Les vêtements ne seront pas épargnés. Rien n’interdit d’envisager des vestes dont le motif mais aussi certains aspects (forme du col, type des  boutons...) changeraient en fonction du lieu où l’on se trouve, passant du plus classique au plus « branché ». L’architecture des immeubles pourrait elle-même subir l’influence de l’apparition de tels matériaux. On pourrait ainsi concevoir un intérieur dans lequel, si on le désire, la fenêtre du salon se déplace afin de faire entrer un maximum de soleil dans le séjour. Ou une cour dans laquelle le mobilier change de style en fonction du type de fête que l’on désire donner.

Cette capacité des objets à changer de forme et d’apparence pourra être utile sur le plan pratique : s’il manque une chaise pour le déjeuner, sur simple demande, l’échelle pourra se transformer en dossier. Il est même probable que l’on trouvera dans chaque intérieur un ou plusieurs de ces objets voués à changer de forme et d’apparence à volonté. Mais il y a également là un champ d’exploration extraordinaire pour les artistes, plus vaste encore que celui qui s’est ouvert dans les années 90 pour ceux qui ont découvert l’image de synthèse 3D animée en temps réel.

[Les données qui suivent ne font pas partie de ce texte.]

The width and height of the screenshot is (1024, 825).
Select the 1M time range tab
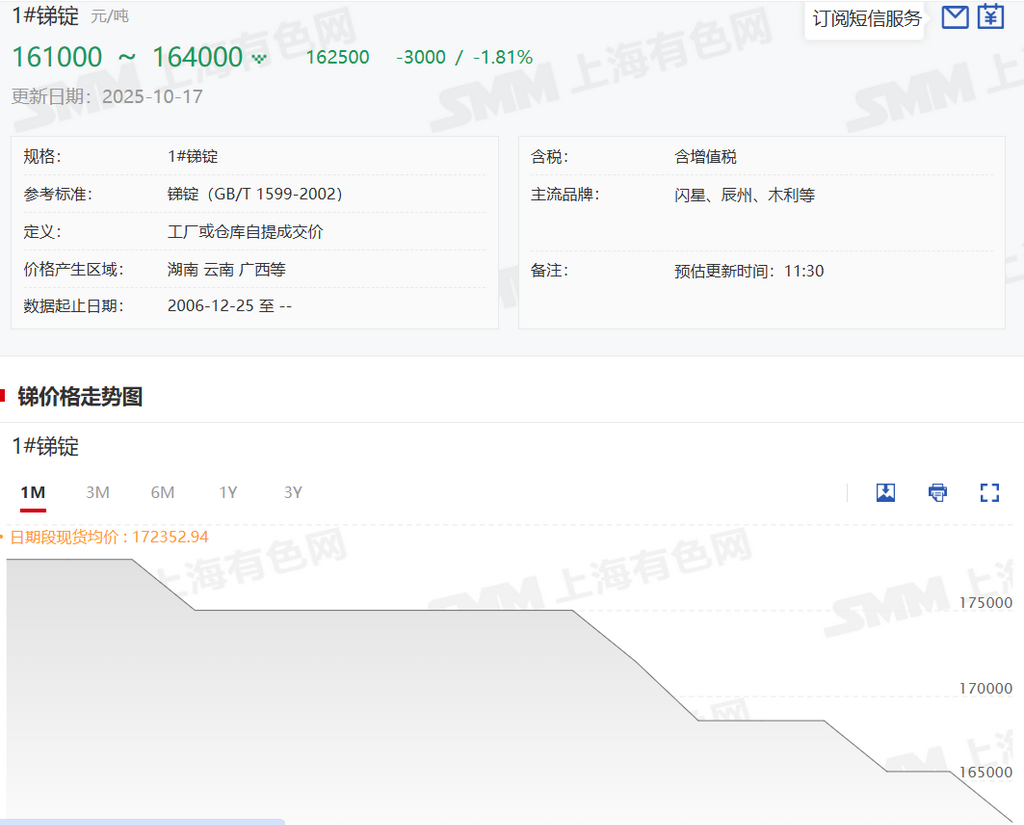pos(33,492)
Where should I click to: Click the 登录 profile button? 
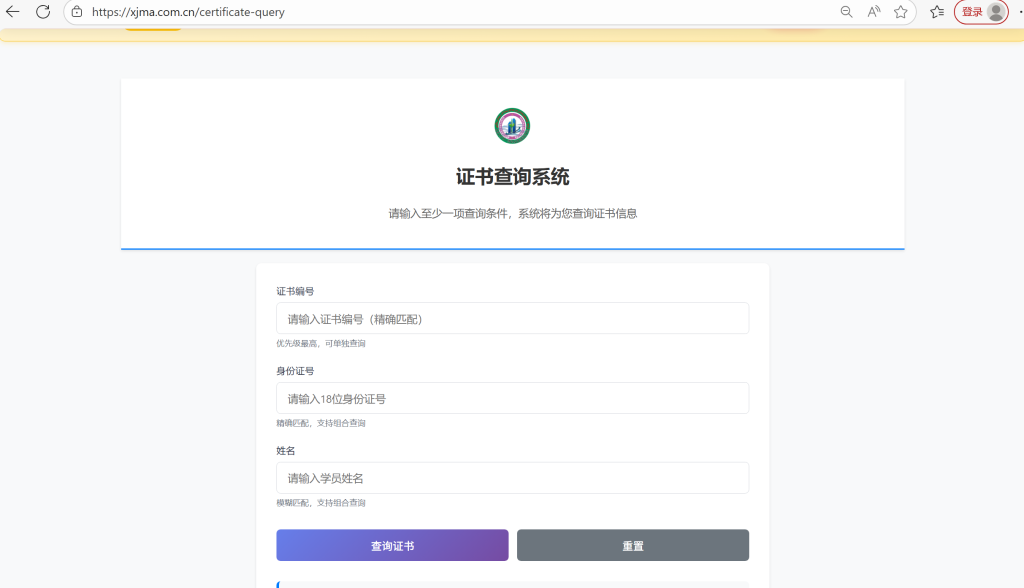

A terme, la palette de tels créatifs sera celle d’un matériau à même de muter et d’interagir dans l’espace où nous évoluons. Ils manipuleront peut-être des outils équivalents aux Photoshop, Illustrator, Flash ou Animator Pro d’aujourd’hui. Mais il se peut également qu’ils aient à leur disposition un matériau nécessitant une peinture, un assemblage et un montage manuel, ce travail « à l’ancienne » étant complété par l’utilisation de logiciels assurant les transitions de forme. Une toute nouvelle vague artistique pourrait ainsi voir le jour d’ici une dizaine ou vingtaine d’années.